Enviada em 16/06/2020

“O verdadeiro ensaio sobre a cegueira, nada mais é do que o ato de tornar-se cego diante das situações mais óbvias e contagiantes que existem”. Assim, o escritor português, José Saramago, descreve como a ignorância afeta o roteiro caótico sobre uma epidemia que se passa no seu livro “Ensaio sobre a Cegueira”. Paralelamente, fora da ficção, o Brasil encontra desafios ao lidar com doenças altamente contagiosas. Isso se deve à vulnerabilidade socioeconômica e gera superlotação do sistema público de saúde.

Antes de tudo, no que se refere à situação de risco da população, observa-se que os direitos governamentais básicos de um cidadão nem sempre são bem aplicados, visto que, segundo o estudos de 2019 do Instituto Brasileiro de Geografia Estatística, ¼ de brasileiros encontram-se na linha da pobreza. Portanto, essa parcela de pessoas afetadas não tem acesso a condições que as possibilitam ter uma boa qualidade de vida, como educação e saúde, o que as deixam impotentes em casos que exigem um maior cuidado, como em surtos de doenças.

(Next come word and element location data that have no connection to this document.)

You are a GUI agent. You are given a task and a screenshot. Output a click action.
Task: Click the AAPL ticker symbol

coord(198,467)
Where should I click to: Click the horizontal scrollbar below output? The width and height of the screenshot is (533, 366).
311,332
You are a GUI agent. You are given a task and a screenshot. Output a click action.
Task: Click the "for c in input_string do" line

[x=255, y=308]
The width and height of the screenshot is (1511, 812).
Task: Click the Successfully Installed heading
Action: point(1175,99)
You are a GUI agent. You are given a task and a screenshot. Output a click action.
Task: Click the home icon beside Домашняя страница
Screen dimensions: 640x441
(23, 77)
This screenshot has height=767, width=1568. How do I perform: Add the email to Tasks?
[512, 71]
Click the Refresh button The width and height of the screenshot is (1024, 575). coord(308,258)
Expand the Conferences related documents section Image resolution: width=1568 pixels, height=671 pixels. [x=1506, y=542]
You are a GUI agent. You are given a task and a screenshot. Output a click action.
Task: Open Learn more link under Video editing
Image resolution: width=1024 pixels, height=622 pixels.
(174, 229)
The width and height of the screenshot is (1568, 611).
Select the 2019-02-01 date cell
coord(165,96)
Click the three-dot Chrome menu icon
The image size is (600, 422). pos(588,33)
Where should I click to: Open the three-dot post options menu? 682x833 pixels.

Ademais, em relação às organizações de saúde, cabe ressaltar que os sistemas públicos nem sempre estão preparados para atender toda a população dependente dele. Segundo o Tribunal de Contas da União, 77% dos hospitais mantém leitos desativados por falta de equipamento. Isso provoca uma sequência de ações que não só leva a um grande número de mortes, como também agrava índices de desigualdade social, tendo em vista que só a classe elitizada tem a possibilidade de pagar por tratamentos qualificados.

Desse modo, os desafios que o Brasil encontra ao lidar com epidemias afetam as estruturas sociais do país e devem ser solucionados de forma eficaz pelos órgãos competentes. À vista disso, cabe ao Ministério da Educação em parceria com o Ministério da Saúde, oferecer palestras dinâmicas anuais que expliquem como manter a higiene coletiva e pessoal, bem como a importância disso para conter doenças. Ao Ministério Público, fica a responsabilidade de ampliar investimentos ligados à área da saúde para que os hospitais possam ter condições de auxiliar um grande contingente populacional. Somente então haverá um progresso ao combate a doenças contagiosas no Brasil.